The Kremlin has a few theories as to why the former Soviet republics find NATO membership so appealing. The most popular explanation is the conspiracy theory. This scenario has the United States continuing its Cold War struggle for global influence by displacing Russia as the dominant player in the CIS region. According to this theory, Washington wins the favor of the political elite in the republics and then foments color revolutions against Moscow to prevent it from regaining power. Conspiracy theorists believe that the United States' main objective is to seize Russia's limitless natural resources and take direct control of the country, or else to exercise indirect control by reducing Russia to an "appendage of the West" that submissively supplies it with raw materials.
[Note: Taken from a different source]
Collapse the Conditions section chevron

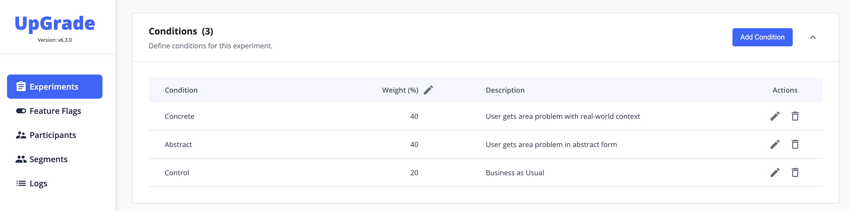[813, 37]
According to this theory, the foreign policy of the United States and its allies reflects a single aim: to encroach upon Russia using every weapon in its arsenal -- propaganda, economic pressure and even direct military intervention.
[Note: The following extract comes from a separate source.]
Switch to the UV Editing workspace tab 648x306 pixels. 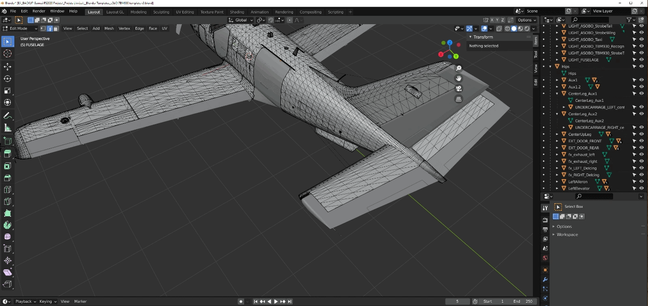coord(185,12)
A competing theory holds that the political elite in the former Soviet republics are the ones pushing for NATO's expansion. These leaders supposedly view their countries as being too small to have any voice among European nations unless they gain membership in powerful international organizations such as NATO or the European Union. Some among the Russian elite believe that Ukraine and Georgia fear losing their status as independent countries unless they join NATO or the European Union.
These different views reflect the worldviews of the various factions within Russia's political elite. Any attempt to dissuade them from these convictions is futile. Anti-Western, and especially anti-U.S., sentiment has reached such heights that the Kremlin summarily dismisses worthy arguments without even listening.
While these theorists heap scorn on the West, they don't bother to ask whether Russia could be a more appealing partner for its neighbors. Using the energy card as a negotiating tool against other countries clearly won't do the trick. Neither will preaching about the virtues of a multipolar world and the vices of a U.S.-led unipolar world, and taking every possible opportunity to criticize the West while rejecting any constructive proposals it puts forward.
Russia must first offer its own society -- and only later the world -- an attractive model for development that other countries would want to follow. The government should formulate a set of political principles that it would be able to manifest in actual deeds, not just words. Only then can these values and principles gradually take root in Russian society.
Then, Moscow's foreign policy would serve as a logical continuation of those principles practiced at home. Unfortunately, this strategy is not part of the Kremlin's agenda.